Essentially, a patch shows the difference between two states of a file (or collection of files), in such a form that a piece of software can then replicate this change automatically on [ <!> IN?] another copy of the file(s). In this document, we demonstrate how to make a simple change to the source code of an existing project, producing a record of that change (a patch) suitable to submit back to the project.

You needn't actually follow this process on your machine (though it should be possible). Our intention is that you simply read the document to get a concrete idea of the process of producing a simple patch.

Preparation

The project we will use for the demonstration is the GNU Coreutils project, which provides some of the most basic command-line tools for a GNU system, like 'cd' and 'ls'. The project package actually contains the code for over 30 such tools, though only one of these tools will be modified here. Coreutils targets UNIX-like systems, and as such comes with many automated scripts that require a UNIX-like system to work. It may be possible to replicate this environment on, for example, Windows, but this will require more work.

Download Coreutils

The Coreutils website explains that the project uses the Git revision control system. A revision control system is a system that manages the files that make up the project, keeping track of all the changes that are made and who produced them. Using the corresponding Git client software, you will be able to download an initial copy. You can then easily update this with subsequent changes made to the code in the project's repository by other developers.

The Coreutils website explains how to actually download a copy of the source. To do this, Git is invoked from the command-line as follows:

$ git clone git://git.sv.gnu.org/coreutils

The files making up the project are downloaded to the current directory, including some instructions and scripts.

Read the instructions

A project should provide documentation for potential contributors. Coreutil's documentation provides a complete guide to the process, part of which describes the style guidelines for Coreutils code and written material. It is important to observe these guidelines in any changes made. The two most important items can be seen here and here.
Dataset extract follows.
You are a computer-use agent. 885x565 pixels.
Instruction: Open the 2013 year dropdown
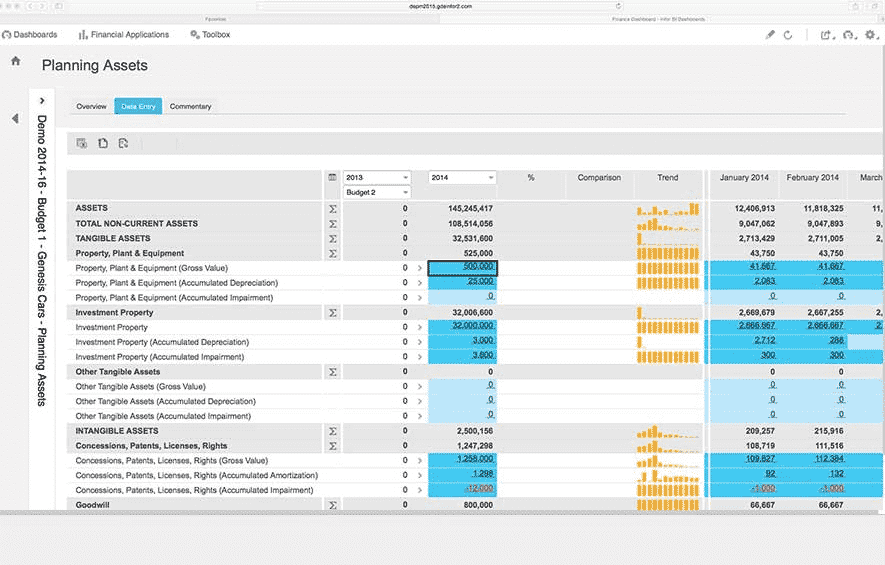(376, 177)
Before making a contribution to a project, you will need to consider some legal issues, primarily in order to determine who owns the copyright to the contribution. Then, since it is to be included in someone else's project, the copyright holder of the contribution must enter into an agreement that allows their work to be incorporated legally into the project. The procedure for doing so varies between projects.

Coreutils' policy with regard to this is set out in one of the 'readme' files that accompany the code. If a contribution involves a 'significant' change (defined by Coreutils, for example, as an addition of more than about 10 lines of code), the copyright holder of the patch must submit a form assigning the rights to the project. The process for doing so is explained in the instructions.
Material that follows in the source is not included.